→ Work required
Count the lines of the items below that contain the string "column", matching case exactly. Reply with the number alone.

Target position records:

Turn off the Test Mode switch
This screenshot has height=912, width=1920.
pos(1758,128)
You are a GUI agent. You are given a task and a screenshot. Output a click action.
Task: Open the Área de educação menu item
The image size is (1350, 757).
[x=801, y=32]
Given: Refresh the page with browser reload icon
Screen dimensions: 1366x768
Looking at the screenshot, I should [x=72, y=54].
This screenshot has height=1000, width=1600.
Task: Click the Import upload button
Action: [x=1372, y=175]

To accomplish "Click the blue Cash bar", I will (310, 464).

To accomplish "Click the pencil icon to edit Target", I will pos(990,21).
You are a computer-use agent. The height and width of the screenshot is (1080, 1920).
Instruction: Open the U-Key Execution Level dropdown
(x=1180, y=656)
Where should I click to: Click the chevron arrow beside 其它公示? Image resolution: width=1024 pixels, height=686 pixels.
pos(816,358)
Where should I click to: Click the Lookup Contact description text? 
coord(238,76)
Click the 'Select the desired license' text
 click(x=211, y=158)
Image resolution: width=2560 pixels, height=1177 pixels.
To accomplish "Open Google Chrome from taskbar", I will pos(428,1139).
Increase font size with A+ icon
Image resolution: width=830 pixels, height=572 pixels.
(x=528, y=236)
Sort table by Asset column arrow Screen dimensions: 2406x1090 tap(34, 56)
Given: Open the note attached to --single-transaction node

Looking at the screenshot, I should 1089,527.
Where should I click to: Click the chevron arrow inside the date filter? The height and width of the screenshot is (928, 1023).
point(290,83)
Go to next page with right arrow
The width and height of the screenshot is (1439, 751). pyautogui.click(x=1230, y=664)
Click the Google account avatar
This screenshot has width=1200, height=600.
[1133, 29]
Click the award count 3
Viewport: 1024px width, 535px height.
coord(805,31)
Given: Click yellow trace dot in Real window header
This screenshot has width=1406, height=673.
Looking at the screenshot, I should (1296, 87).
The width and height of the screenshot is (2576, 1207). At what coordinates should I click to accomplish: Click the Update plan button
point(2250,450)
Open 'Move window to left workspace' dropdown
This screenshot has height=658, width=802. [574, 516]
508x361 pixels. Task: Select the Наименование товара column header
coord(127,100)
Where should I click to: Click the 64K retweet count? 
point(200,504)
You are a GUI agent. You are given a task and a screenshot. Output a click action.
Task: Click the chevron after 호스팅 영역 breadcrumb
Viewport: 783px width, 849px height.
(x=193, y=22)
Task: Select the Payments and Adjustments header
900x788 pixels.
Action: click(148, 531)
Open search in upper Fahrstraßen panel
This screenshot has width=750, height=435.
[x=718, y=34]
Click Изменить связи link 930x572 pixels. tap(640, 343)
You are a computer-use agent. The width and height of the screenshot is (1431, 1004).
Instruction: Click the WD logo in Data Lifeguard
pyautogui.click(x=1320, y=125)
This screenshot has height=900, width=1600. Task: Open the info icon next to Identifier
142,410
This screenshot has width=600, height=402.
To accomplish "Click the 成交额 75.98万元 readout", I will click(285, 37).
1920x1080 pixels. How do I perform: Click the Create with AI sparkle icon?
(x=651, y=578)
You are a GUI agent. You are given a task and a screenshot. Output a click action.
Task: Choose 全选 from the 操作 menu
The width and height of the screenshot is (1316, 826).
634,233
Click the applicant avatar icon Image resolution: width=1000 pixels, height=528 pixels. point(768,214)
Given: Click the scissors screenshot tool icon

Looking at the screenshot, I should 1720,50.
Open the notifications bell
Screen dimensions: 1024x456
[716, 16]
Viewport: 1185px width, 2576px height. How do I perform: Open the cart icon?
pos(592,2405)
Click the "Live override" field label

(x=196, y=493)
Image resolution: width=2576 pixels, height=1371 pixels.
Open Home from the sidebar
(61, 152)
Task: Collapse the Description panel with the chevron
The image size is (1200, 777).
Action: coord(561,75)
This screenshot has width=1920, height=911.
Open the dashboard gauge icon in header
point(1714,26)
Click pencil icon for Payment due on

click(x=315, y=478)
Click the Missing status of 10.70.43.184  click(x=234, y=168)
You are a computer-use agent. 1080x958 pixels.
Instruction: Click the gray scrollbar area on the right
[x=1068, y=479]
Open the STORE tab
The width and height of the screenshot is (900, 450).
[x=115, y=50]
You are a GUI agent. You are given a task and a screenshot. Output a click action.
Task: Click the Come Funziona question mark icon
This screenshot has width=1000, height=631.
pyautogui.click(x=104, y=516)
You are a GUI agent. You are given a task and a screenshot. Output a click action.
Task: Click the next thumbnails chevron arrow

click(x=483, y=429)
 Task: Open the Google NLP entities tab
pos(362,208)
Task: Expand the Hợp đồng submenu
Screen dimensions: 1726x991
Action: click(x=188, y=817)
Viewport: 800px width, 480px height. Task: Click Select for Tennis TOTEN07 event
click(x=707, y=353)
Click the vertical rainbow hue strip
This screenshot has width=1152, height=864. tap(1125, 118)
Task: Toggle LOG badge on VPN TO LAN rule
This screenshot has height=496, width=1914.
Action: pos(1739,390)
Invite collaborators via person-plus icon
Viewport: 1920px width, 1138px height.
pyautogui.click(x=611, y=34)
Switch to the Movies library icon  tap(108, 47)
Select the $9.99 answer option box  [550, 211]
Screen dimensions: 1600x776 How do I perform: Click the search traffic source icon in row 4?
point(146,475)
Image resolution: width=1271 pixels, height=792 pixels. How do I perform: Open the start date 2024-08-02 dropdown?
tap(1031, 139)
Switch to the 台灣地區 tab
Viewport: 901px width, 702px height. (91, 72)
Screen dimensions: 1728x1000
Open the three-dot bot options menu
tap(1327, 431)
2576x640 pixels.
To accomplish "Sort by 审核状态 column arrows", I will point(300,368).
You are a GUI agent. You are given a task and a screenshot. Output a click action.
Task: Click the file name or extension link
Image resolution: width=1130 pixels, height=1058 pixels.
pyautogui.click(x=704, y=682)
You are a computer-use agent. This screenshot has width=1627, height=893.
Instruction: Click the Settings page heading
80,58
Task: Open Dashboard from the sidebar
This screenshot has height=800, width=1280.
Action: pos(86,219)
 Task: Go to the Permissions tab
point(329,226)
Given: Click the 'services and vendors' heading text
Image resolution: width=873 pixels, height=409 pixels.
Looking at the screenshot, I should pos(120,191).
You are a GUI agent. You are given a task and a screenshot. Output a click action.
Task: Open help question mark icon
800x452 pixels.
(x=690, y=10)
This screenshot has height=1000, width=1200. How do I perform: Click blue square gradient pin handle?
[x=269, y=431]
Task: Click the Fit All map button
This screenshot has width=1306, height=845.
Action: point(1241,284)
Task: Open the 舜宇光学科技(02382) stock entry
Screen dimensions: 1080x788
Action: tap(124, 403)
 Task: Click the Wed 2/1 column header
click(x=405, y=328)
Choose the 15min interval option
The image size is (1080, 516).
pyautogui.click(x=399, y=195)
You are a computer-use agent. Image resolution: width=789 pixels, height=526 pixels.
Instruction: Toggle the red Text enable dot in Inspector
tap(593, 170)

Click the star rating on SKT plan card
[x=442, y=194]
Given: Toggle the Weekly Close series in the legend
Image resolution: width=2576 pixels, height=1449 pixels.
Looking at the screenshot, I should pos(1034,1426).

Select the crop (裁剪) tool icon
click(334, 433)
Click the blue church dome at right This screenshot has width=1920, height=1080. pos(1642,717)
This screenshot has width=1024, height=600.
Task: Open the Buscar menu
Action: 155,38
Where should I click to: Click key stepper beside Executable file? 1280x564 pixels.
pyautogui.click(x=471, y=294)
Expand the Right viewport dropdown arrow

→ Output below
4